There still remain patients who are not ruptured and are relatively fit for open surgery. The ongoing concern would be management of the overloaded right ventricle and pulmonary hypertension. Most ACF patients will have some degree of heart failure, but hemodynamic changes caused by the ACF are completely reversed after ACF closure and latitude for operative risk to be improved through surgery is a realizable goal. In most, systemic vascular resistance increases whereas central venous pressure, pulmonary artery pressure, stroke volume, and cardiac output all decrease.50 Thus, if patients are not limited by significant coronary artery disease, then even moderate heart failure alone should not preclude a patient from open repair.
When considering a high reported mortality rate for open repair of ACF, many surgeons still look to endovascular repair first; whether the AAA is ruptured or not.

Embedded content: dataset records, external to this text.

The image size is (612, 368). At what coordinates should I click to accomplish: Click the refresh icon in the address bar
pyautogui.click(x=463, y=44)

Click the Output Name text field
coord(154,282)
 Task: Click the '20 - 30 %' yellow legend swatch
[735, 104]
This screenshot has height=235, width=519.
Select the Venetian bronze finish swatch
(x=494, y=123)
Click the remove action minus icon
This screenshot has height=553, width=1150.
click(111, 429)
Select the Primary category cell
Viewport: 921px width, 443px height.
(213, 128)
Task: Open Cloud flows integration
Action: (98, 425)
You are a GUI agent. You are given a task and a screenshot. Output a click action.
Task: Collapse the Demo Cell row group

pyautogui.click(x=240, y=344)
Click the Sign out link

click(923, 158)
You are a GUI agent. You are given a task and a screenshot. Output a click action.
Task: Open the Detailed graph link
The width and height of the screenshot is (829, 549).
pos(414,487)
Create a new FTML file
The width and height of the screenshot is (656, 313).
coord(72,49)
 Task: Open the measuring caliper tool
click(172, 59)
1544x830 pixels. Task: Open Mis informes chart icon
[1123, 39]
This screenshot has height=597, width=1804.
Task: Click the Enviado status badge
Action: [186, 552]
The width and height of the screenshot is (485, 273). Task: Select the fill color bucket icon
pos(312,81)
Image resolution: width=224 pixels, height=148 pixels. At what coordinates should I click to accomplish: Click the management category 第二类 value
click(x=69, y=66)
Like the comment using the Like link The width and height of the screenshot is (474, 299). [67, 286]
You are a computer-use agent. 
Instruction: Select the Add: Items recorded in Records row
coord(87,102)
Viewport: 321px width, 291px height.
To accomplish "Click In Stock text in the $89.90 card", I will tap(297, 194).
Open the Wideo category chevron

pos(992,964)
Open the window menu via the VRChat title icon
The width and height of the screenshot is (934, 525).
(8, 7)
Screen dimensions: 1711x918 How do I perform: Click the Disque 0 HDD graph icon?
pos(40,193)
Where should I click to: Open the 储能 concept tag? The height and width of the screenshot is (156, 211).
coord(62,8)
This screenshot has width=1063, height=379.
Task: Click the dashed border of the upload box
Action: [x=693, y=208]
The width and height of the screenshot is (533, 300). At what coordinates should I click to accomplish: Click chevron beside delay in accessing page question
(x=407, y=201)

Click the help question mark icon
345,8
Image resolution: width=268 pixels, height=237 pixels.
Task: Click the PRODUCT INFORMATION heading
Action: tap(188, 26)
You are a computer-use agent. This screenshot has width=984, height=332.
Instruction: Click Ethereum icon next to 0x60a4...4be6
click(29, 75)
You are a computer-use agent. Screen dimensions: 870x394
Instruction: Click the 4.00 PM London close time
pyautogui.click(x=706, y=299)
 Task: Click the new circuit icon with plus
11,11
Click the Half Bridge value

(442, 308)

Five deaths were reported with EVAR and ACF, which represented 19% of the endovascular group. However, one was 3 months postoperative and may have been unrelated to the surgery.27 Furthermore, Akwei et al.38 reported 4 endovascular cases of which 3 died, but all three of those deaths had been admitted to the hospital as many as 6 days before the diagnosis of the ACF. Thus, delay in diagnosis and treatment likely played a factor in their outcome, and these patients were not likely to fare better with open surgery. Therefore, if a delayed diagnosis is not a factor, the 30-day mortality is adjusted to 3.8% instead of the crude 19% estimate. This is far less than the 12% mortality rate of open repair demonstrated herein. Indeed the improvement in mortality rate of the ACF condition, we have revealed is duly noted for endovascular and open repair, and compares quite favorably to the historical literature.
Conclusions
Forty papers were reviewed with a total of 67 patients with AAA and ACF, the largest series of ACF known to date. Open surgery remains a viable option to patients who are relatively fit; however, endovascular repair may provide a lower risk of 30-day mortality. Nonetheless, a high incidence and persistence of endoleak with the endovascular approach requires caution. The continued presence of an endoleak in the setting of an ACF may result in several untoward outcomes: probable persistence of the ACF, ongoing heart failure risk, unlikely thrombosis of endoleaks, disseminated intravascular coagulation, and even continued sac enlargement. We would agree for these patients that endoleak management should be aggressively pursued. Numerous techniques have been employed for this complication including endovenous stenting and Amplatzer duct occluders, but longer follow-up is needed. Overall, the endovascular approach demonstrates merit and is a viable option for many ACF. Furthermore, timely diagnosis of ACF to manage intraoperative cardiac performance and to recognize the unique nature of endoleak risk to the patient after ACF repair may be central to promoting the improved mortality risk of ACF we appreciated in this modern assessment of outcomes.
Supplementary Material
Acknowledgments
There are no sources of financial support or competitive relationships that pertain to this article.